Espèce autrefois « assez commune », le méliphage a vu sa population s’effondrer, en raison de la sécheresse, de la détérioration de son habitat, de l’éclaircissement des zones boisées pour promouvoir l’agriculture et de la concurrence alimentaire d’autres espèces. Il ne restait plus qu’entre 350 et 400 individus en 2018, selon l’Union internationale pour la conservation de la nature, qui a classé ce passereau sur sa liste rouge – ce qui en fait une « espèce en danger critique ». Et encore, c’était avant les gigantesques incendies de 2019 qui ont causé la destruction de son habitat et rendu encore plus précaire la situation des quelques centaines de spécimens restants.

Entre 2015 et 2019, une équipe dirigée par Ross Crates, chercheur à la Fenner School of Environment and Society de l’université nationale australienne de Canberra et membre du Groupe de recherche sur les oiseaux menacés, a tenté de les recenser, raconte le Guardian. « Ils sont si rares et la zone dans laquelle ils sont susceptibles de nicher est si vaste que nous cherchions une aiguille dans une botte de foin », explique-t-il à la BBC.

« Perte de culture vocale »

Au cours de leurs travaux publiés dans Proceedings of the Royal Society B, l’un des deux journaux scientifiques publiés par la Royal Society, les chercheurs se sont rendu compte que les vocalises des méliphages régents sont aussi devenues moins complexes qu’auparavant et qu’elles ne ressemblaient plus vraiment à celles qui avaient été enregistrées dans les années 1980.

Le site encyclopédique oiseaux.net écrit que leur chant « consiste en un mélange assez compliqué de sonneries profondes, de notes qui enflent, de bruits inarticulés et légèrement trillés ». Au lieu du « crescendo de gazouillis gutturaux » les chercheurs australiens ont constaté que leur chant a fini par ressembler à celui d’autres espèces, rapporte le Times.

En effet, chez cet oiseau, l’apprentissage du « langage » – le chant en l’occurrence – ne se fait pas en famille, comme dans la plupart des espèces. Les jeunes mâles n’apprennent pas à chanter pour séduire leur future compagne auprès de leur père. Au contraire, celui-ci cesse pratiquement de vocaliser quand les œufs ont éclos, pour ne pas attirer l’attention sur les oisillons. Pour s’exprimer, les jeunes mâles devront quitter le nid et apprendre auprès d’autres mâles adultes.

Mais en raison de la faible densité de la population de méliphages régents, un nombre croissant de jeunes mâles manquent de repères. Selon les scientifiques, environ un quart d’entre eux ne parviennent pas à trouver de congénères susceptibles de les prendre sous leur aile pour ce compagnonnage. Ils finissent par apprendre au contact des autres oiseaux et par imiter le chant d’autres espèces comme le polochion criard, le grand réveilleur ou le coucou.

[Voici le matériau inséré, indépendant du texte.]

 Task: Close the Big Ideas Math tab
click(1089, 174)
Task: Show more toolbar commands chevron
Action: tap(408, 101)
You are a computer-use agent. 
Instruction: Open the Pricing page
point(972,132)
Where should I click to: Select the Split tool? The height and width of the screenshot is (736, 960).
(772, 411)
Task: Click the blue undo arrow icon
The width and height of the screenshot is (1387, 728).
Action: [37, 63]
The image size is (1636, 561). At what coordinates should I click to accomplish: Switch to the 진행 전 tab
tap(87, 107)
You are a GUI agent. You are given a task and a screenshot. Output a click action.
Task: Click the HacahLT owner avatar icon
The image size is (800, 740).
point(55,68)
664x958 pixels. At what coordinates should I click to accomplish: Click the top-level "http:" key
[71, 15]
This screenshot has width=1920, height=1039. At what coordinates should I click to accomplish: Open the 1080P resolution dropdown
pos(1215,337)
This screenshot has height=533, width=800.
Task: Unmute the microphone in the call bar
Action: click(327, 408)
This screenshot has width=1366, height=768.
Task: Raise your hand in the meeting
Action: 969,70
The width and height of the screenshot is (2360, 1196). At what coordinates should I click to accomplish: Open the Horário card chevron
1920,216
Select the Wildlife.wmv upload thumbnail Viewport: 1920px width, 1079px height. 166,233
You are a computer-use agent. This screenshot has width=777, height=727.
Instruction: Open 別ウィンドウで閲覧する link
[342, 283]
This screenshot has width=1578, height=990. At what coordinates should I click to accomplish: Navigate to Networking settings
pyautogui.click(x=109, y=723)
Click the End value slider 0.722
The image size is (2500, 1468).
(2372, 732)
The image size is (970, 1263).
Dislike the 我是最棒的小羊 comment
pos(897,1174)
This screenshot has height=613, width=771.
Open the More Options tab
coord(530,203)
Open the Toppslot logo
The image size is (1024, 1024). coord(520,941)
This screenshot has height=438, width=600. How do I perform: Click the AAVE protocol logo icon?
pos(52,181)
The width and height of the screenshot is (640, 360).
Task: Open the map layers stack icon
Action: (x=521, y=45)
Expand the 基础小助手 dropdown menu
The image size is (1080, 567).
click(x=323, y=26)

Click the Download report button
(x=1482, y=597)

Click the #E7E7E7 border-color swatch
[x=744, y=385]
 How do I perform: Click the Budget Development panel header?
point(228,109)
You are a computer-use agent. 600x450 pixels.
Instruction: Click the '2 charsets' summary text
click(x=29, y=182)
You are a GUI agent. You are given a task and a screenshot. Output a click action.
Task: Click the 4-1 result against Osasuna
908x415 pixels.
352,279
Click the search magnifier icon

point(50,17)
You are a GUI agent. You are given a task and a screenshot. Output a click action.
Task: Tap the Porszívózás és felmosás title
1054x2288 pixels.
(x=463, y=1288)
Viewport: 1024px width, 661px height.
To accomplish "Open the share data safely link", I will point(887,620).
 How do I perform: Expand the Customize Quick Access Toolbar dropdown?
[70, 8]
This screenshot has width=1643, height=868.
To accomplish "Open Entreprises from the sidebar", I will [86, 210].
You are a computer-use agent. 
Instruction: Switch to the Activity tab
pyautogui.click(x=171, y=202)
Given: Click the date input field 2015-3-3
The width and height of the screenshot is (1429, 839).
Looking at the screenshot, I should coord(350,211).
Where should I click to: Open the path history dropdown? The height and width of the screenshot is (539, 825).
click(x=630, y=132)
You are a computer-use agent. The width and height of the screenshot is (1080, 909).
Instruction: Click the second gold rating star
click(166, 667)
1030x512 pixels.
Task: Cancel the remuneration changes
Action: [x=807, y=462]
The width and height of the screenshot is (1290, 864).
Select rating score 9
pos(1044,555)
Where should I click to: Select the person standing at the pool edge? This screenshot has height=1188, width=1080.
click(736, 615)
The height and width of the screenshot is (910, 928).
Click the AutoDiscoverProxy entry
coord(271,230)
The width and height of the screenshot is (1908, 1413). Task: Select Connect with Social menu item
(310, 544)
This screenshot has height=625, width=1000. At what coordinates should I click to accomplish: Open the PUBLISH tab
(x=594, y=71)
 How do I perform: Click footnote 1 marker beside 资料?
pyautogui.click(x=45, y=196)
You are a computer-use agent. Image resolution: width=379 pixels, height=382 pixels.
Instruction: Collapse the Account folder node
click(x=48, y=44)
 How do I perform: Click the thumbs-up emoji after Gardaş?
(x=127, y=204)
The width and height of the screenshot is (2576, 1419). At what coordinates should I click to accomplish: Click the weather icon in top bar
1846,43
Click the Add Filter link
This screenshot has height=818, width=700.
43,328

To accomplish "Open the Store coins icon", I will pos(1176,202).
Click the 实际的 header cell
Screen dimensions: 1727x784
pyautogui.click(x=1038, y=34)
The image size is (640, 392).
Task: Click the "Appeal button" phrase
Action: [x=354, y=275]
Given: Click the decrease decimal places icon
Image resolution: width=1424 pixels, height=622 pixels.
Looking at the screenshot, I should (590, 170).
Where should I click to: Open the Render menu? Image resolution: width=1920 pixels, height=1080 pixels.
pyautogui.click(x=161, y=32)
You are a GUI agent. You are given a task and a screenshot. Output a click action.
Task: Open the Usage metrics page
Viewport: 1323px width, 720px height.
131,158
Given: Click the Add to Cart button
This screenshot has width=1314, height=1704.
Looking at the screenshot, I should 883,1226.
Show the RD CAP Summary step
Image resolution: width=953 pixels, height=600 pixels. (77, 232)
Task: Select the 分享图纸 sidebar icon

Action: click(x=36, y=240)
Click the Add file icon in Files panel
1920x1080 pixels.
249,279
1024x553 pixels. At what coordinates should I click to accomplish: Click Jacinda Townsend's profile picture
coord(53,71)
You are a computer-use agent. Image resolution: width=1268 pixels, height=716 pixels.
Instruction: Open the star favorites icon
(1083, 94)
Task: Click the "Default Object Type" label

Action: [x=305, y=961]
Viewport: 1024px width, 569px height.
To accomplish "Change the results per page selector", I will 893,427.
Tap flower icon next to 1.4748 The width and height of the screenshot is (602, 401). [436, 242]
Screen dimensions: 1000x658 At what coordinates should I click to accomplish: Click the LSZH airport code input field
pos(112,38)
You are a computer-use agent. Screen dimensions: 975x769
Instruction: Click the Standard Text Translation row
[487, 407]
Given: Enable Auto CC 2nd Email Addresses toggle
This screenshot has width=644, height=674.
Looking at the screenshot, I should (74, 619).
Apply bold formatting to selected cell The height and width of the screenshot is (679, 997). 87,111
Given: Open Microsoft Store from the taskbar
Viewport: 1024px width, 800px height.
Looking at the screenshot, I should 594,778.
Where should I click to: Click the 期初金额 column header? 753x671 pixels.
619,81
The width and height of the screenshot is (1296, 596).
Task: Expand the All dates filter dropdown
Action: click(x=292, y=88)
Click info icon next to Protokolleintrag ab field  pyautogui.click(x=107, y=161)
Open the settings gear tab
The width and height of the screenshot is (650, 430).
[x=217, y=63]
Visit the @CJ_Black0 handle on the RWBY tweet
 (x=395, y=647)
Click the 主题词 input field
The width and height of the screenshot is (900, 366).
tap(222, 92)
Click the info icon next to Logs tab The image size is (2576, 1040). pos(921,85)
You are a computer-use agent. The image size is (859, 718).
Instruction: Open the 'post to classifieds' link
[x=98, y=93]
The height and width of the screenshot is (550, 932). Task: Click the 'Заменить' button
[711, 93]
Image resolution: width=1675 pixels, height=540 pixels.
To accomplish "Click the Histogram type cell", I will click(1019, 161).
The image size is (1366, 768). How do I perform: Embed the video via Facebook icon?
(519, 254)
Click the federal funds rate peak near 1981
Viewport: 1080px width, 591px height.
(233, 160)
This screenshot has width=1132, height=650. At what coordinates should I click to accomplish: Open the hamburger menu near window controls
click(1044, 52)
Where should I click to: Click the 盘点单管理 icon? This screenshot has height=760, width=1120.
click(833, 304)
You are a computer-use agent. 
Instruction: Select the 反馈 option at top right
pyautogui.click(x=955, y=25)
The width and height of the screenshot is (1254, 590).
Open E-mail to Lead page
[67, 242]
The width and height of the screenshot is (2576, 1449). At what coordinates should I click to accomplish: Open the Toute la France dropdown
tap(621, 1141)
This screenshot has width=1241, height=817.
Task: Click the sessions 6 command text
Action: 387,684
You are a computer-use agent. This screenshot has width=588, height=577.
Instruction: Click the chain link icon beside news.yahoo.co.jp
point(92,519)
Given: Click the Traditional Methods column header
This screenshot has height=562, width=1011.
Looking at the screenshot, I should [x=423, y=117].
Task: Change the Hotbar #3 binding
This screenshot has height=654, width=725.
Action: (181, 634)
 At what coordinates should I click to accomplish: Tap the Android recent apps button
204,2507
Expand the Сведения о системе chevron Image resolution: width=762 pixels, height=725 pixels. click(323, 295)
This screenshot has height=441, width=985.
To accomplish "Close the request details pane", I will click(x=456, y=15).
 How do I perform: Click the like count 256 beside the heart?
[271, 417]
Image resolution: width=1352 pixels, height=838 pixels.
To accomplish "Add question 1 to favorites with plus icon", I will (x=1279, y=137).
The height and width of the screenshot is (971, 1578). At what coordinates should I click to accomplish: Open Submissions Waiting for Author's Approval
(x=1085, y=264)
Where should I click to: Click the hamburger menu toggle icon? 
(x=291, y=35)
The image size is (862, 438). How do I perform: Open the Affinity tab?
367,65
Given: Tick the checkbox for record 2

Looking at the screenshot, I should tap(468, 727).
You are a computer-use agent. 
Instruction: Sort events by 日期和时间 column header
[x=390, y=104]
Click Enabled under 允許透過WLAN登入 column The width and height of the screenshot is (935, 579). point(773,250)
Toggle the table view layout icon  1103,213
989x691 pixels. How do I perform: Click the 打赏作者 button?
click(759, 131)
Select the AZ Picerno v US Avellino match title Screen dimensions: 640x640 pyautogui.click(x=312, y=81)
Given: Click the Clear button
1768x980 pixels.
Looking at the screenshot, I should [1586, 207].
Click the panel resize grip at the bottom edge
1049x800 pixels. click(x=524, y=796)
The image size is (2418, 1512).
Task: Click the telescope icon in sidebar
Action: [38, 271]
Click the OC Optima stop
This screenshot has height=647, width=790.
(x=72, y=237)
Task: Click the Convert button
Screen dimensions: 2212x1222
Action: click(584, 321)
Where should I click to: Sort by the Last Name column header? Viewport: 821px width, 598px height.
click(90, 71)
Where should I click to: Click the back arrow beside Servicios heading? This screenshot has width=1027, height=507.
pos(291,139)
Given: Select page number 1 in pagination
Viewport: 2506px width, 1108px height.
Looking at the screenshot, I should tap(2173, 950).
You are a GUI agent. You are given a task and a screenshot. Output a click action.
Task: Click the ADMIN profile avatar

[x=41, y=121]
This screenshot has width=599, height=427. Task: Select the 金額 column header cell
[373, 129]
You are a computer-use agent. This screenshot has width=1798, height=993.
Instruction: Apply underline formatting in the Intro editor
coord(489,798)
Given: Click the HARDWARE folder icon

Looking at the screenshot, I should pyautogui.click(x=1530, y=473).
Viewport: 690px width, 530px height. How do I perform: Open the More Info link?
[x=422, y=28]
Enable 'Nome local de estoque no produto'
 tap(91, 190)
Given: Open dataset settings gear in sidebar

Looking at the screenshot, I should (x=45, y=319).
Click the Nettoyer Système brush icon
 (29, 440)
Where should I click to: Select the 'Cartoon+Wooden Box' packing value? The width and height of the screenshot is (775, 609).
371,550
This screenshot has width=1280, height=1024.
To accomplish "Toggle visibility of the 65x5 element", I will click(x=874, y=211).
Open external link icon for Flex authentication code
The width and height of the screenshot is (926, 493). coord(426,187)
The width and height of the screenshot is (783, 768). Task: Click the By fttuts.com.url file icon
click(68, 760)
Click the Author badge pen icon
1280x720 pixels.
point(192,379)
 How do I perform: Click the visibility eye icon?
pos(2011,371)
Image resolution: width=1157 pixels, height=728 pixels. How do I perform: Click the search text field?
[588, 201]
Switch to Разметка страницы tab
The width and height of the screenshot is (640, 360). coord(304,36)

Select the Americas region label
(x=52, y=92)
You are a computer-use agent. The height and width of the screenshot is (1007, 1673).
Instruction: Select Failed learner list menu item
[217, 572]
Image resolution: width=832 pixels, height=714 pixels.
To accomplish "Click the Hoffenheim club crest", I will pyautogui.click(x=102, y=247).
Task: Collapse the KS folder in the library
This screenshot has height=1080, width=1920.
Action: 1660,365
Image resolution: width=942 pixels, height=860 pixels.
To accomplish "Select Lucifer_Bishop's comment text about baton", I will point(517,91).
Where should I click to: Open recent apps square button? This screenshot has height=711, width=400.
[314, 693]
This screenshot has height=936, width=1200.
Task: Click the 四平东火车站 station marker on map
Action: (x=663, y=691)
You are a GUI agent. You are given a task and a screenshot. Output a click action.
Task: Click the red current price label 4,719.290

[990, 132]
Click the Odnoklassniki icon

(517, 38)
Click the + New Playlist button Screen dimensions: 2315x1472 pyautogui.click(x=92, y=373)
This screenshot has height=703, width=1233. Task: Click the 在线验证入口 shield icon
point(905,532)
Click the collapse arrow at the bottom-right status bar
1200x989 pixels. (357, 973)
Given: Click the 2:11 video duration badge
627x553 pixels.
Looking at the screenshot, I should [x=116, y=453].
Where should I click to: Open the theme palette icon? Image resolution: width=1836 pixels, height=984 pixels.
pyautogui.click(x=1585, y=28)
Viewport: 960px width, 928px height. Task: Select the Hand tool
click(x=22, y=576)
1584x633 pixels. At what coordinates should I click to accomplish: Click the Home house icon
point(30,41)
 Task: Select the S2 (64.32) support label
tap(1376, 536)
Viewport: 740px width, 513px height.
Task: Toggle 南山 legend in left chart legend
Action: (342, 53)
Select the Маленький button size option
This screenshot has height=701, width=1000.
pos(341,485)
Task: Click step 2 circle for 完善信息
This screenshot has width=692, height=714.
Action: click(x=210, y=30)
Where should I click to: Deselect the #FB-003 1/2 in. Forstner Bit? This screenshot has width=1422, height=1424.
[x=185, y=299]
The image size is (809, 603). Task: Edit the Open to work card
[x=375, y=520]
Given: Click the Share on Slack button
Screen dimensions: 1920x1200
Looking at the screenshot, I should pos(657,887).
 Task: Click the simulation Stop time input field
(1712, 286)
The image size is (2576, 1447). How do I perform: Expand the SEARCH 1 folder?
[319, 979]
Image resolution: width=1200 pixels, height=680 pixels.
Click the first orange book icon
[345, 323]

Loin d’être une démonstration d’habileté ou une ruse pour éviter d’être pris à partie par d’autres espèces plus nombreuses ou plus agressives comme certains scientifiques l’ont imaginé, cette évolution serait plutôt le symptôme d’une « perte de culture vocale », écrit Ross Crates. Et un méliphage régent qui ne chante pas « correctement » est beaucoup moins à même de rencontrer l’âme sœur. « Les femelles ont tendance à éviter de s’accoupler et de nicher avec les mâles qui chantent mal », explique le chercheur dans le Times.

Contribution au maintien des forêts d’eucalyptus

Dans le cadre d’un programme de reproduction en captivité mené par la Taronga Conservation Society, avant une réintroduction dans la nature, M. Crates et ses collègues mettent à l’épreuve le résultat de leurs découvertes.

Pendant des années, de jeunes méliphages régents élevés en captivité ont écouté des enregistrements de leurs congénères sauvages diffusés par des haut-parleurs situés dans leurs volières, mais il s’avère que le résultat n’est pas probant. Pour les faire progresser, l’équipe a décidé de placer deux adultes capturés dans la nature dans des volières voisines pour qu’ils transmettent aux jeunes mâles les rudiments de la séduction, car l’avenir de l’espèce est important pour l’Australie.

En effet, ces oiseaux contribuent au maintien des forêts d’eucalyptus : en se délectant du nectar que produisent toute l’année Eucalyptus albens, Eucalyptus sideroxylon et Eucalyptus leucoxylon, ils aident à leur pollinisation et fournissent une nourriture et un habitat essentiel pour de nombreuses autres espèces.